* **EXERCISE INSTRUCTIONS**
Leave out every line before the one containing "This screenshot has height=831, width=1456.", and repeat the rest of the material below exactly, that line included.

* **TASK INPUTS**

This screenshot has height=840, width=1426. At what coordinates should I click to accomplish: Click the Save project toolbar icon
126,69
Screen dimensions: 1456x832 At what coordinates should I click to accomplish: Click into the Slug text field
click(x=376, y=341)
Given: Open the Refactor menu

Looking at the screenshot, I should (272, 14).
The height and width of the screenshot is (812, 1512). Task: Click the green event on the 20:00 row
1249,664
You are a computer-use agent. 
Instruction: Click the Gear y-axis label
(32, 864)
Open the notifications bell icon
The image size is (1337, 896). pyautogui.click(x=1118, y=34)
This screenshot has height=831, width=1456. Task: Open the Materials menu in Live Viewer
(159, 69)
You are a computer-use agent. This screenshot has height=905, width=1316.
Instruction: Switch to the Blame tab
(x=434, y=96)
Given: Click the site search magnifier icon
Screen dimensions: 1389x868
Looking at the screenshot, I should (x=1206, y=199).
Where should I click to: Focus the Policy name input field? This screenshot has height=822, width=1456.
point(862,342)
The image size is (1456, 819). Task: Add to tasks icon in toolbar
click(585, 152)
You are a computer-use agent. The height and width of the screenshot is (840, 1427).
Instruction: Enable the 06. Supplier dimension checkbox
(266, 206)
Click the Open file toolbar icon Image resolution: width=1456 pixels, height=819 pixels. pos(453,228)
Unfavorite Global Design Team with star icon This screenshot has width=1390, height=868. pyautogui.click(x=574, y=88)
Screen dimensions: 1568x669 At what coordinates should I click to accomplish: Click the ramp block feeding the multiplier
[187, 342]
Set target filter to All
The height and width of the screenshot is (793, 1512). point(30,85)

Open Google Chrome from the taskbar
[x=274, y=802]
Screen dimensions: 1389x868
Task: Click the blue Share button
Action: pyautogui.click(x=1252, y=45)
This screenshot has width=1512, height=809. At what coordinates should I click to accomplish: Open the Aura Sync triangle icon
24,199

* **SOLUTION BELOW**
This screenshot has height=831, width=1456. Task: Open the Materials menu in Live Viewer
(159, 69)
You are a computer-use agent. This screenshot has height=905, width=1316.
Instruction: Switch to the Blame tab
(x=434, y=96)
Given: Click the site search magnifier icon
Screen dimensions: 1389x868
Looking at the screenshot, I should (x=1206, y=199).
Where should I click to: Focus the Policy name input field? This screenshot has height=822, width=1456.
point(862,342)
The image size is (1456, 819). Task: Add to tasks icon in toolbar
click(585, 152)
You are a computer-use agent. The height and width of the screenshot is (840, 1427).
Instruction: Enable the 06. Supplier dimension checkbox
(266, 206)
Click the Open file toolbar icon Image resolution: width=1456 pixels, height=819 pixels. pos(453,228)
Unfavorite Global Design Team with star icon This screenshot has width=1390, height=868. pyautogui.click(x=574, y=88)
Screen dimensions: 1568x669 At what coordinates should I click to accomplish: Click the ramp block feeding the multiplier
[187, 342]
Set target filter to All
The height and width of the screenshot is (793, 1512). point(30,85)

Open Google Chrome from the taskbar
[x=274, y=802]
Screen dimensions: 1389x868
Task: Click the blue Share button
Action: pyautogui.click(x=1252, y=45)
This screenshot has width=1512, height=809. At what coordinates should I click to accomplish: Open the Aura Sync triangle icon
24,199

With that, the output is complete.